As campanhas, segundo Montanha, envolvem influenciadores regionais e nacionais, “direcionando tráfego para estabelecimentos parceiros, além de ações de merchandising dentro e fora do aplicativo”.
Buscar mais espaço do outro lado do balcão, junto aos estabelecimentos, é outro desafio do marketing das empresas desse serviço.
A modalidade de entrega está presente em 68% dos estabelecimentos do ramo de alimentação no país, mostra outra pesquisa da ANR junto à consultoria Galunion e a Associação Brasileira da Indústria de Alimentos (Abia). O estudo feito com 680 respondentes, que representam 24.553 pontos de vendas, alerta que apenas 24% dos entrevistados estão totalmente satisfeitos com os serviços intermediados por plataformas de terceiros. O principal motivo de insatisfação, para 83% dos pesquisados, se refere às taxas cobradas pelas plataformas.

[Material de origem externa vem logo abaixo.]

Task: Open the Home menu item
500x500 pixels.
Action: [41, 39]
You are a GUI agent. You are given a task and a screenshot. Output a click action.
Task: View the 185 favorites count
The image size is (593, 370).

Na segunda quinzena de fevereiro, o iFood estreia uma campanha on-line para captar novos estabelecimentos em sua base, hoje com 330 mil parceiros em 1.700 cidades. “Será uma campanha de 40 dias oferecendo taxas de serviços mais baixas aos novos parceiros”, informa Arnaldo Bertolaccini, vice-presidente de restaurantes da empresa.
A ação, segundo o executivo, faz parte de uma estratégia permanente de atração de restaurantes em cidades onde o “delivery” não é muito difundido ou onde há uma atuação mais forte de concorrentes regionais.
A disputa por estabelecimentos regionais não será fácil. O Aiqfome também reforça, este ano, suas campanhas com pequenos influenciadores locais e ofertas de cupons de descontos válidos também nos apps do Magalu e de outras empresas do grupo.
A redução de taxas de serviço e da dependência dos cupons estão nos planos da empresa. “Nosso papel é gerar uma demanda qualificada ao restaurante, e não dependente do cupons”, afirma Fernandes. No mês da Black Friday de 2023, o aplicativo informa ter reduzido em 90% os subsídios de cupons e elevado em 12% o faturamento, em base anual.